> [Check your understanding]
1 > In the article on third-party data below, what title does it give for Chris Casey?
2 > Write the next part of the article on third-party data below, picking up after its last sentence.

> [Reading passage]
In an era of unprecedented uncertainty, executives are demanding new data and analytics capabilities to support ongoing changes to decision making to address the crisis, become more resilient, and, eventually, prepare for the recovery. Today companies are increasingly seeking better insights by tapping into third-party data. This data can include almost anything, from Covid-19 related data and private company-related information to consumer behavior measurement, indexed foot traffic data, and workforce population data.
According to Chris Casey, Worldwide Head of Business Development AWS Data Exchange, “In today’s data-driven world speed to insights is critical and in many cases a true competitive advantage for many organizations. We all want to make data-driven decision-making easier and derive value from data much faster than we have ever been able to do in the past.”
Significance of Third-party Data
As most business and technology professionals know, the volume of data is increasing exponentially, and having access to timely relevant third-party data and the organization’s internal dataset is crucial for them to be successful in driving decision-making in their organization.

> [Source material]
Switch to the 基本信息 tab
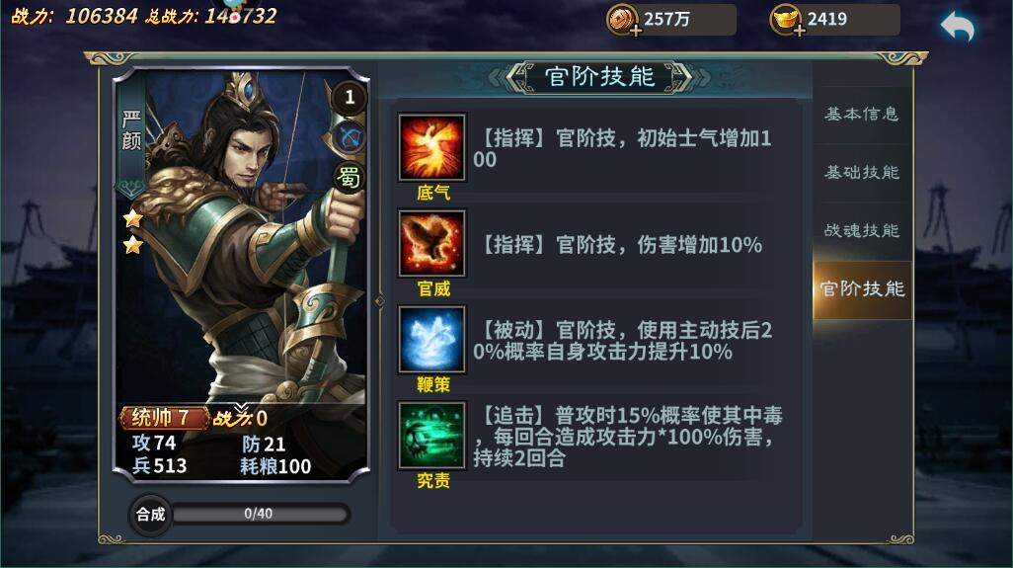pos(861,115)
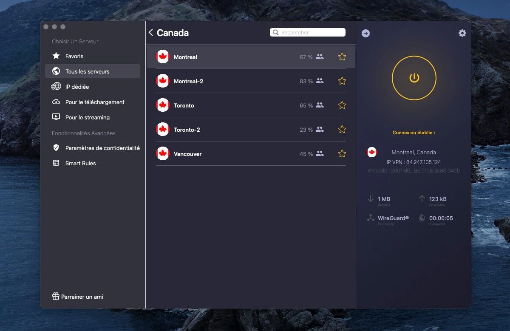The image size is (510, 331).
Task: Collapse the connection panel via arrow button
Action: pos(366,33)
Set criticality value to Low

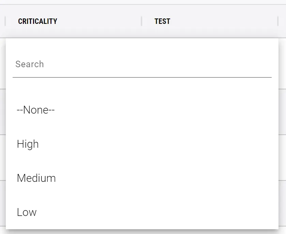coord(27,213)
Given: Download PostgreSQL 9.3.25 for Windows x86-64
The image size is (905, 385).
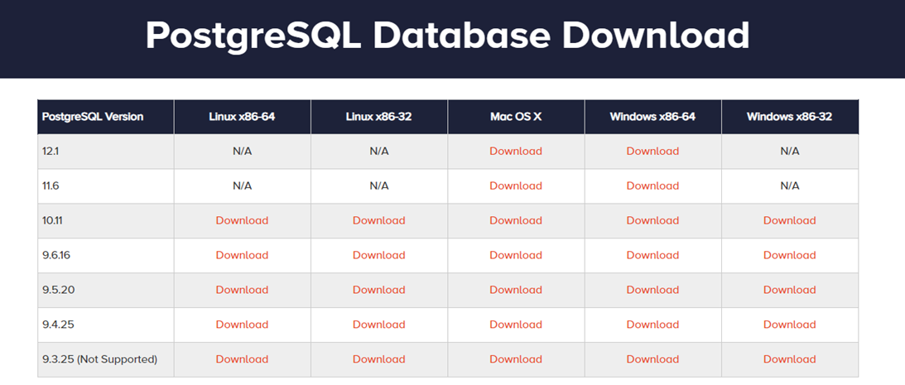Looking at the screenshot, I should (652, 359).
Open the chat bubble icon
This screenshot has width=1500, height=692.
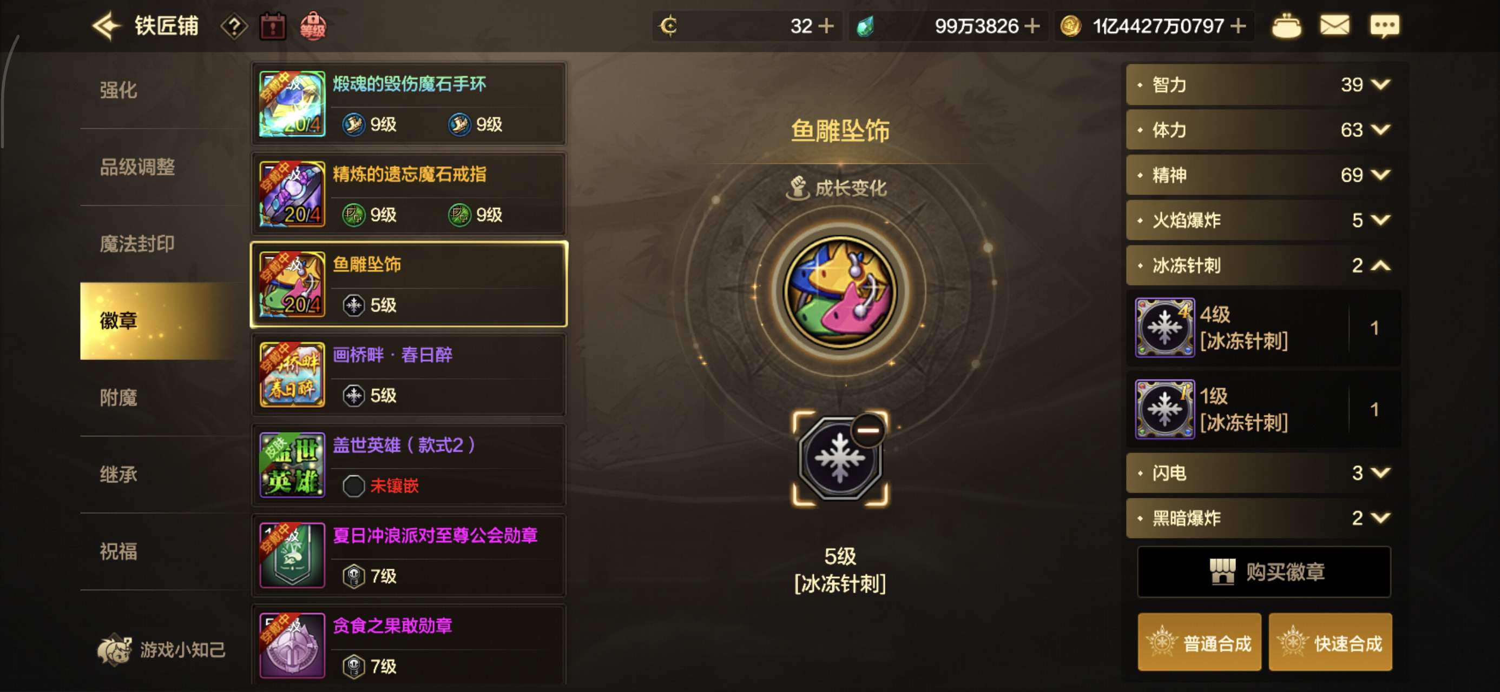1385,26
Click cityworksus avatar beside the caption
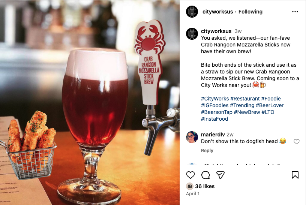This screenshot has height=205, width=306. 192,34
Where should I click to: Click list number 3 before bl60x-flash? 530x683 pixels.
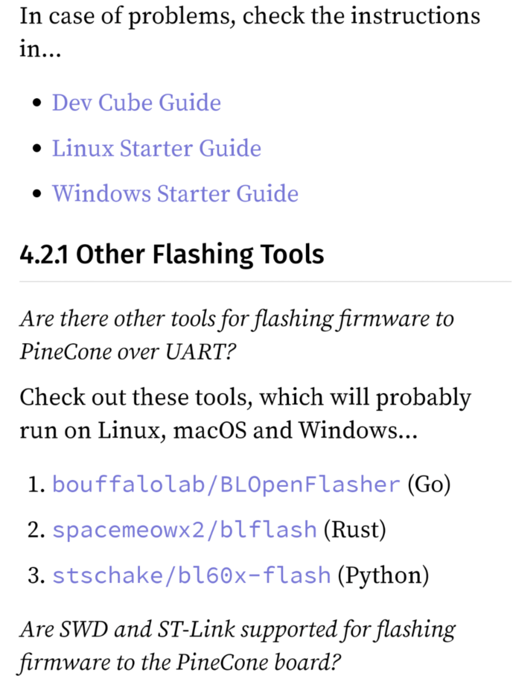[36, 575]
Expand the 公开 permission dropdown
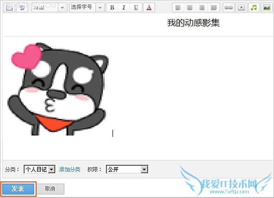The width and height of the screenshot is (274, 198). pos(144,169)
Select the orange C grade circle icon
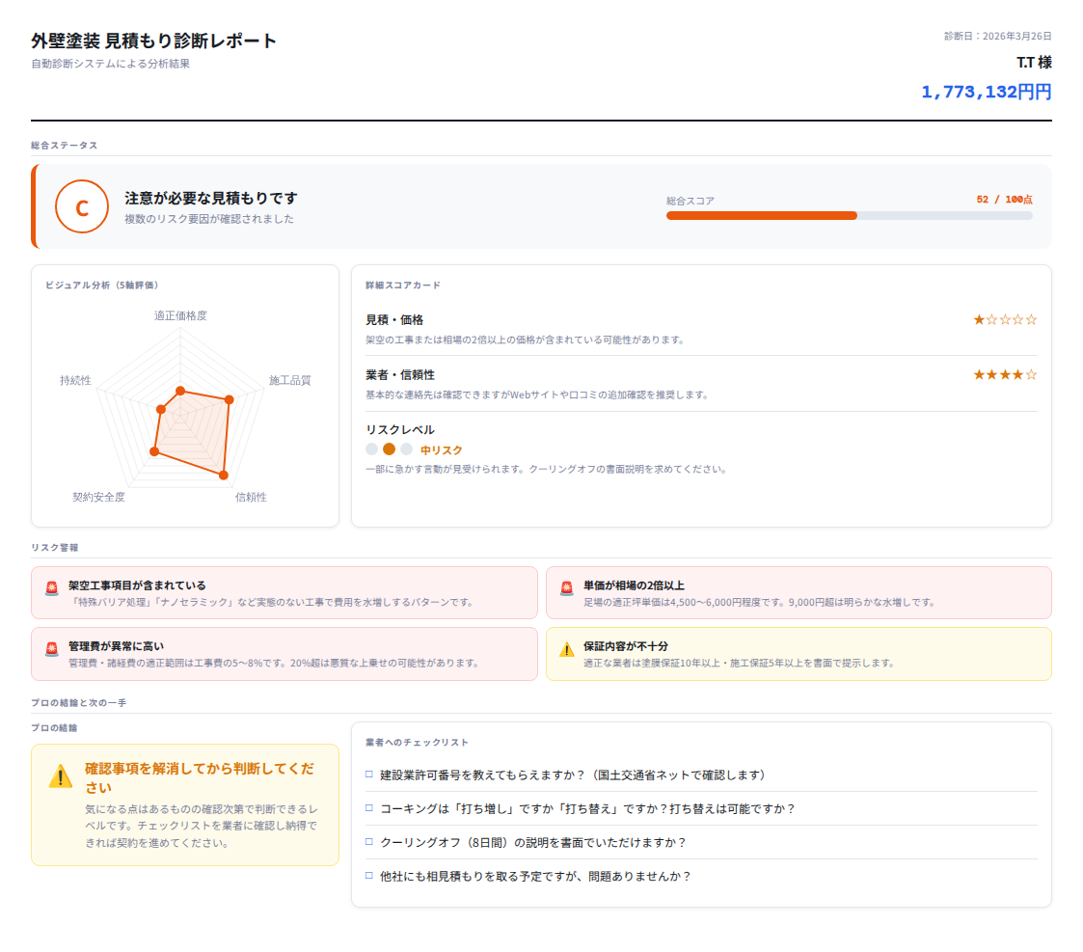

...

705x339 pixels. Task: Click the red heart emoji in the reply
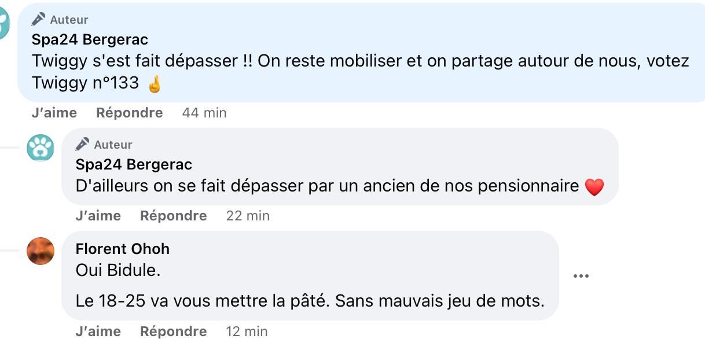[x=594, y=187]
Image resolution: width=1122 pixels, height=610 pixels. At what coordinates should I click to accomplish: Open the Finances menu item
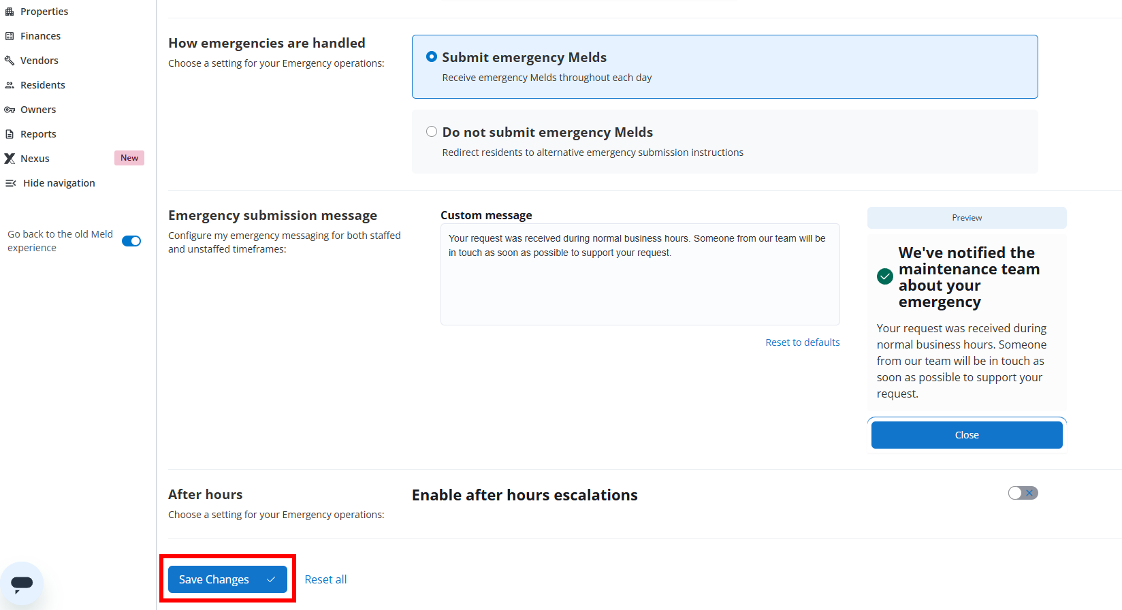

> [Answers to each task]
1 > Worldwide Head of Business Development AWS Data Exchange

2 >
Third-party data sources can help businesses personalize and gain new revenue streams by launching new products or services, enhancing risk visibility and mitigation, and better-anticipating shifts in demand for products and services.
At the Data Lake Summit 2020, Chris Casey delivered a keynote on the importance of access to third-party data in your data lake. He shared the significance of having quick and seamless access to discover and activate third-party data, especially when unplanned or fast-changing events unfold and require different inputs to forecast and adjust your business strategy.
Watch his keynote session here:
As part of their mission in February 2020, Casey pointed out that AWS Data Exchange began working with their customers to source third-party data to help academics, researchers, and the healthcare community triage Covid-19-related issues. “At AWS, we work with organizations to make Covid-19-related data from various sources such as public records, foot traffic, business visitation patterns, and economic activity. Today we have more than 150 Covid-19 related data products on AWS data exchange,” he said.
How Organizations Are Leveraging Third-Party Data
Casey highlighted a few case studies on how their customers were able to achieve Covid-19 related innovations:
In one case, AWS customer Chan Zuckerberg BIOHUB was able to combine Covid-19 data from the AWS Data lake with their third-party data to help them in their predictive models to predict Covid-19 epidemiology. Similarly, the University of Texas at Austin uses free data from X-mode via AWS Data Exchange to develop an app that will allow its users to avoid Covid-19 hotspots and be made aware of their exposure to Covid-19.
In another case, a global package goods company is leveraging data from AWS Data Exchange to better estimate demand across their retail partners and Covid-19 cases data to improve their predictive models around employees and clients.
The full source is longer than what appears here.